A 69-Year-Old Man With Stage 4 Hepatocellular Carcinoma - Episode 5

Additional Second- and Third-Line Treatment Options in HCC

Anthony El-Khoueiry, MD: Lastly, to consider second- and third-line options, we know that both nivolumab and pembrolizumab are anti–PD-1 antibodies and have accelerated approval as single agents in second-line post-sorafenib HCC [hepatocellular carcinoma]. Those accelerated approvals in the post-sorafenib era were based on single-agent activity with response rates in the 15%-to-20% range for both of these agents with durable responses. One of the challenges, though, is that the KEYNOTE-240 phase 3 study, which was the validation study for pembrolizumab post sorafenib and randomized patients to pembrolizumab versus placebo, was not statistically significant. It did not reach statistical significance as far as overall survival. The study had shared end points, coprimary end points of overall survival and PFS [progression-free survival] and had multiple interim looks.

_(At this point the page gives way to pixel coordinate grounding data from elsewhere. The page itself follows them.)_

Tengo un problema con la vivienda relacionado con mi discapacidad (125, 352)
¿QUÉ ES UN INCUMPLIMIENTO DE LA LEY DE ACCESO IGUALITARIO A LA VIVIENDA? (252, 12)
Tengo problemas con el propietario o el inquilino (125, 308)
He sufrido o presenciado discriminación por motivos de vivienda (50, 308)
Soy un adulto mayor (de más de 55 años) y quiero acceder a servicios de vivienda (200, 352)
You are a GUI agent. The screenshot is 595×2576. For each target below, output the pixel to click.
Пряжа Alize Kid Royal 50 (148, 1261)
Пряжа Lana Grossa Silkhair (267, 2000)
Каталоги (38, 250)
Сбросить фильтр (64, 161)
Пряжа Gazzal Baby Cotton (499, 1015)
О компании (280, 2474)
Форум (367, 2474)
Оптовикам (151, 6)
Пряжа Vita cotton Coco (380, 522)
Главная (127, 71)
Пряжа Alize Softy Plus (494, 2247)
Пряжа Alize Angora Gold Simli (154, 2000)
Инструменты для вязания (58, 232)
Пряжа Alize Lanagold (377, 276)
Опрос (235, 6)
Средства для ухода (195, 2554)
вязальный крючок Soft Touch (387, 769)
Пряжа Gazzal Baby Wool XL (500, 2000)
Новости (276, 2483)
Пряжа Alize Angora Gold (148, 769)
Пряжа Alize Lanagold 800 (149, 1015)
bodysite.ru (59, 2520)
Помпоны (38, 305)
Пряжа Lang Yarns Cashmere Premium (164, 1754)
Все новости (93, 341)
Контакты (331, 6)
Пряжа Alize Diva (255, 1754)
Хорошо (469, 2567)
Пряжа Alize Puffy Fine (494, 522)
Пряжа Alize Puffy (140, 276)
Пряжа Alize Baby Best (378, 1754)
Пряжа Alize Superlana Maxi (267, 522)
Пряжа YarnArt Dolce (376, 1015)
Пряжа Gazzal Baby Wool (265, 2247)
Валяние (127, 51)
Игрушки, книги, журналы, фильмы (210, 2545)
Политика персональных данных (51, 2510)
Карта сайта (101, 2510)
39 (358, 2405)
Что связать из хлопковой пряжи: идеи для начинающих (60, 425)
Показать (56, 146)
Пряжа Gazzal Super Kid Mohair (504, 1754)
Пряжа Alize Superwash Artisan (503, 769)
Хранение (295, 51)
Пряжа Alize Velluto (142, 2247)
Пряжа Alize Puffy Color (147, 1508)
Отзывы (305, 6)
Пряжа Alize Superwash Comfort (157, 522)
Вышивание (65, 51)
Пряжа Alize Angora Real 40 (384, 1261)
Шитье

A lot of the study was spent on that—to meet statistical significance, the P value had to be below .0174—and the P value was actually just above that at .02. Even though the curve separated, the median OS [overall survival] with pembrolizumab was 13 months, and with placebo it was 10 months, so we know there was clinical activity for pembrolizumab. It did not reach statistical positivity, statistical significance, and therefore is a negative trial by definition.

To complicate things further, it’s important to note that if a patient is treated with atezolizumab and bevacizumab, it would not make sense to go to nivolumab or pembrolizumab because the patient already progressed on anti–PD-L1 therapy, and we have no evidence that switching to anti–PD-1 therapy would actually have activity in that setting.

The last second-line option I would mention is the combination of nivolumab and ipilimumab. This has also received accelerated approval in 2020. This was a cohort of the CheckMate040 trial, in which 3 different dosing and schedule combinations of NIVO [nivolumab] and IPI [ipilimumab] were evaluated. The combination that received accelerated approval is with nivolumab 1 mg and ipilimumab 3 mg/kg every 3 weeks given together for 4 cycles, and the patients are maintained on nivolumab single agent.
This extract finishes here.